I think the authors concede to that as well. Quoting them,
One particular instantiation of a memory network is where the components are neural networks.
Memory Networks are essentially some kind of a lookup table if you will. But for Memory Networks to work well, it is crucial that there is some kind of a generalization across different memory cells. In this work, that generalization is achieved by using Vector Embeddings, which is technically one layer of a neural network. The following are the Artificial Neural Network (ANN) components that can be used in tandem with the 4 main functions that they define.
- $I:$ (Input feature map) - This component can use any sort of input embedding. Word2vec vectors of the words could be one example. You could alternatively use a matrix $U$ which maps the bag of words representation to a more dense representation. In this work, they just use the bag of words representation as the input and leave the embedding part to the other modules, as will be clear in a moment.
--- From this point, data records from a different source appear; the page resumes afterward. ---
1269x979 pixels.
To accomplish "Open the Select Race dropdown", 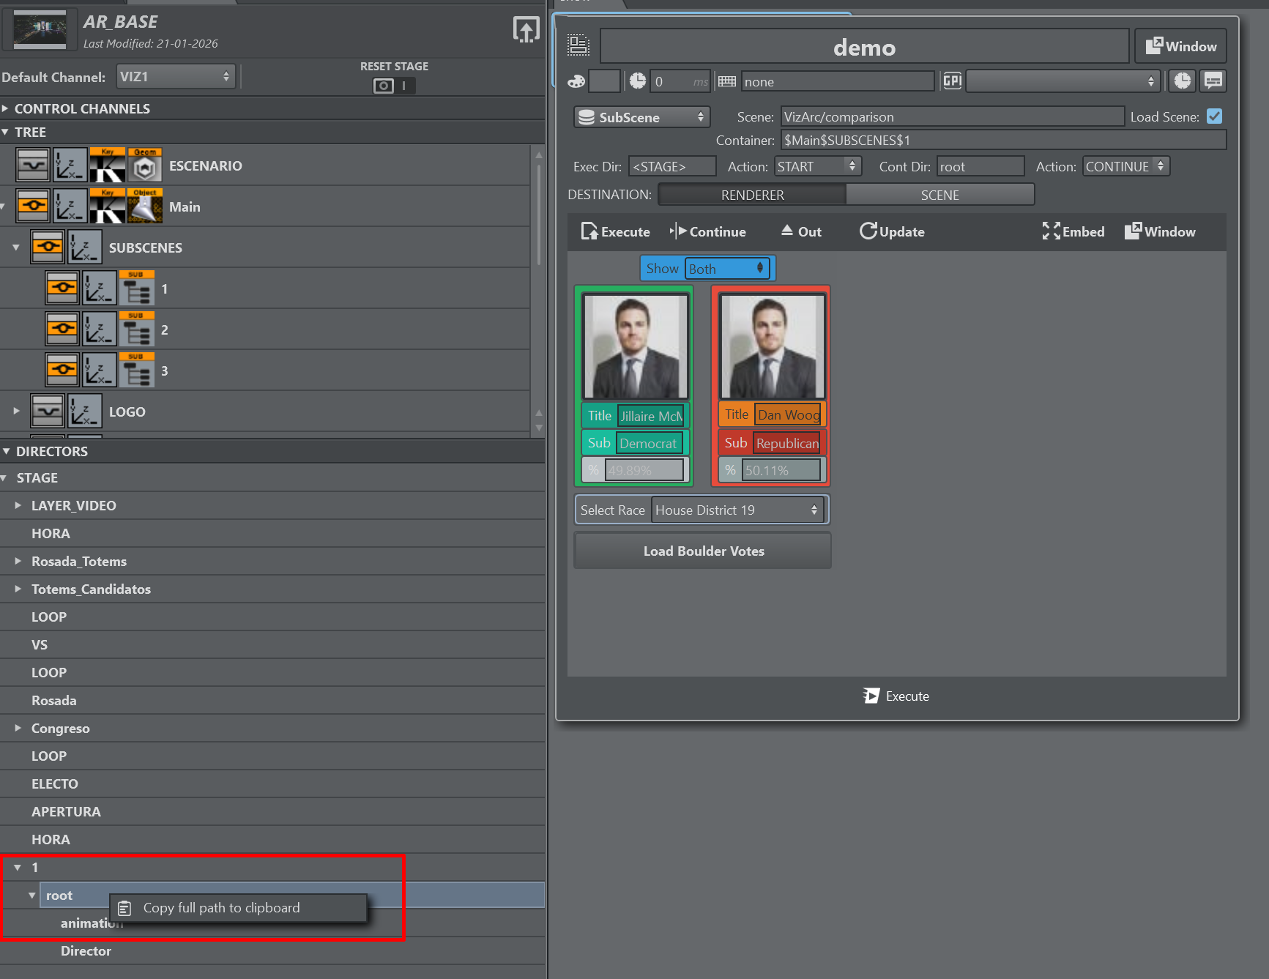I will pos(736,510).
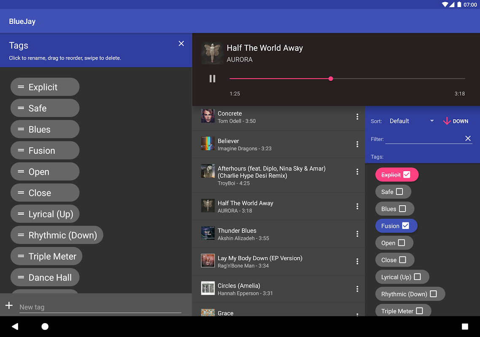Focus the New tag input field
Screen dimensions: 480x337
click(100, 307)
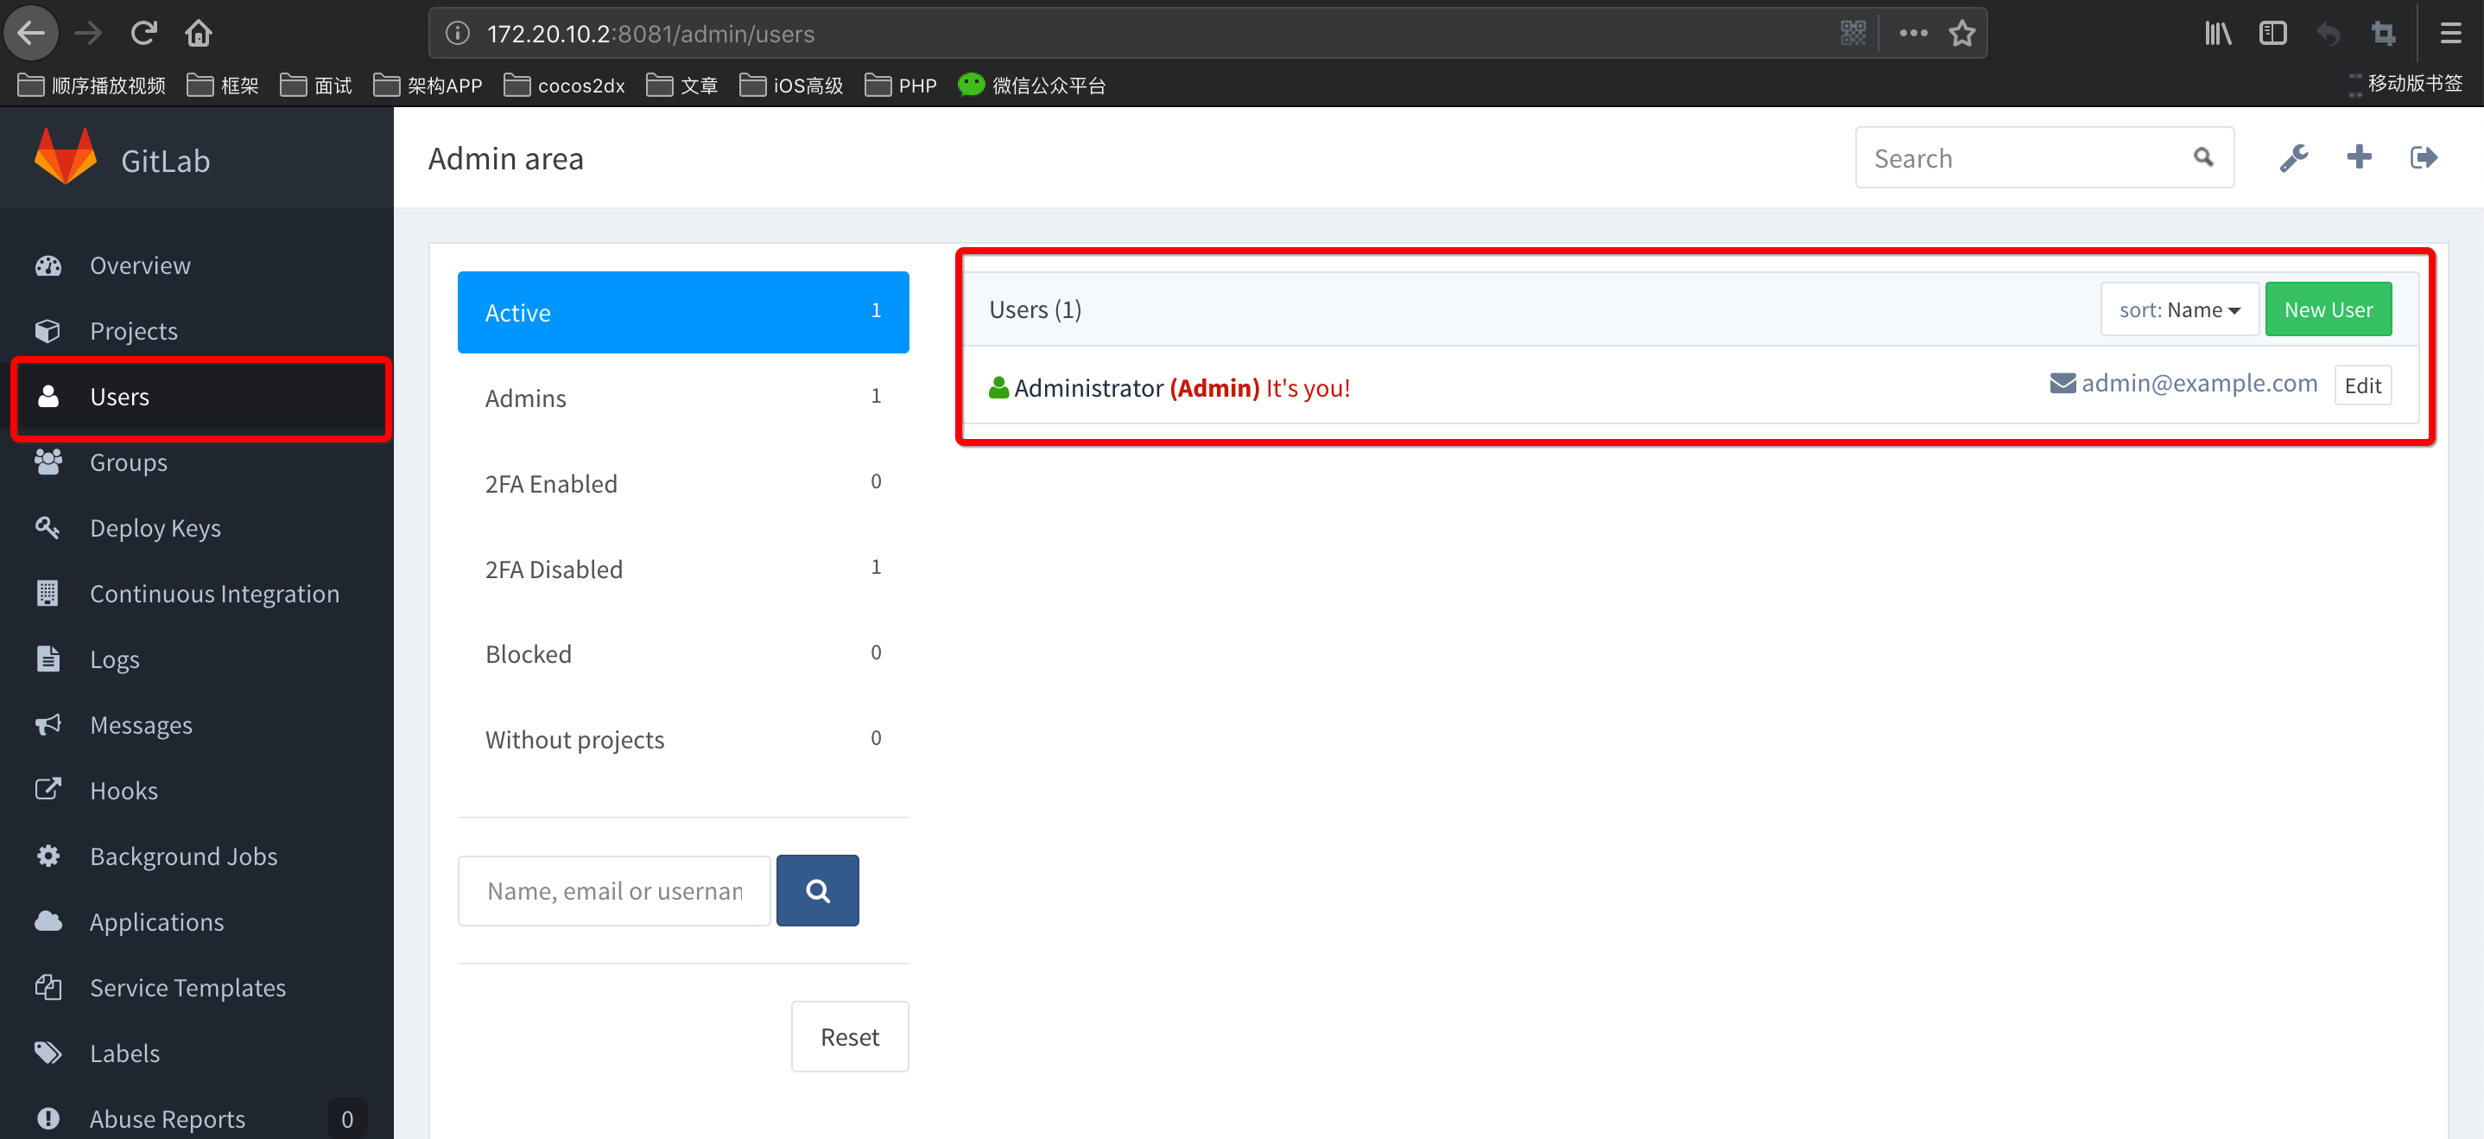Click the envelope icon beside admin email

(x=2062, y=384)
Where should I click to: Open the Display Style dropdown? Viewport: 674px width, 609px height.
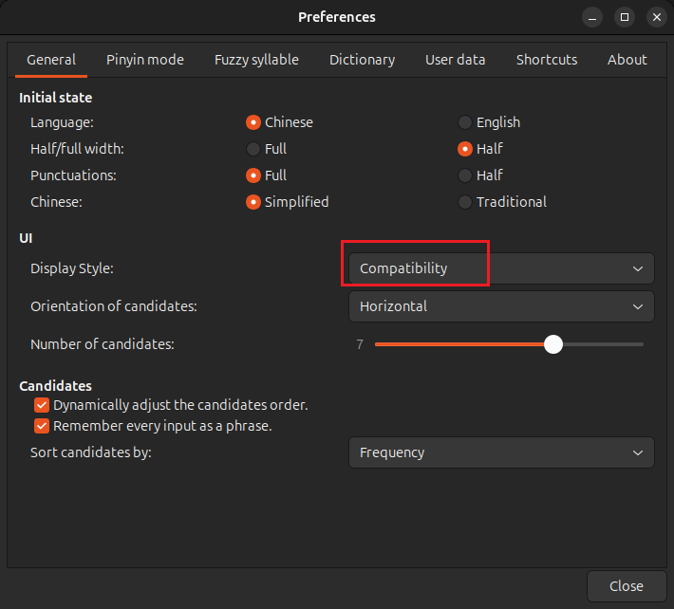(x=501, y=268)
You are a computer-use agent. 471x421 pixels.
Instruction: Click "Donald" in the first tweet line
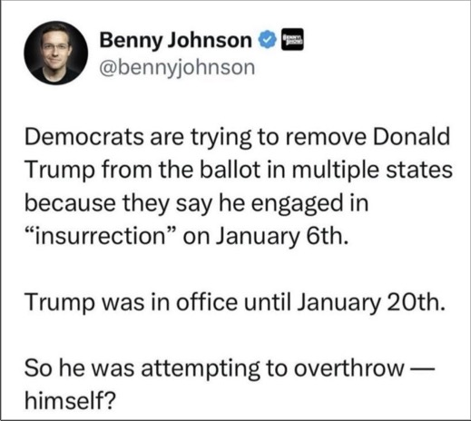411,137
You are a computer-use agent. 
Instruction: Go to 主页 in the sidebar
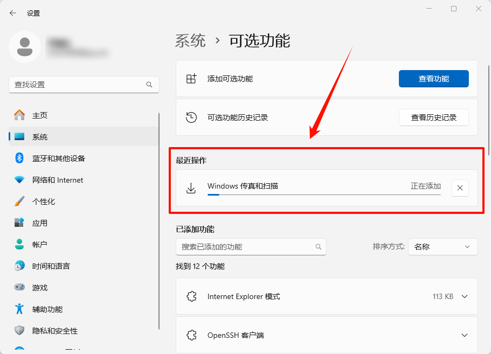(19, 115)
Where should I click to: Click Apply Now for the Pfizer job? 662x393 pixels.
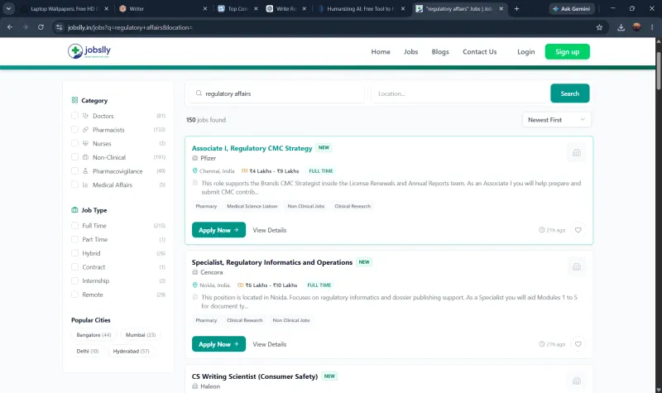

- $G:$ (Generalization) - This component is responsible for reflecting changes in the memory, given a new input. If each input has it's own slot, it does not lead to much generalization. The Hashing function mentioned in section
3.3
is not a generalization because it is just a trick to ensure less computation. Whenever generalization is required, there should be lesser parameters (degrees of freedom) than the number of instances. Updating other memory cells based on current input may lead to generalization and may involve Neural Networks in terms of Forget and Input gates used in LSTMs.
- $O:$ (Output feature map) - As is clear from the work, weight matrices are used for linear transformations and these are essentially single layer neural networks.
- $R:$ (response) - After choosing which memory cells to base the answer on, an RNN (or LSTM) is used to generate natural language answers.
I agree with the OP that all these components can be used without Neural Networks as well. But these single layer NNs used throughout can be used as a justification. There should be further work in improving the generalization ($G$) and I think there is scope for using ANNs there as well.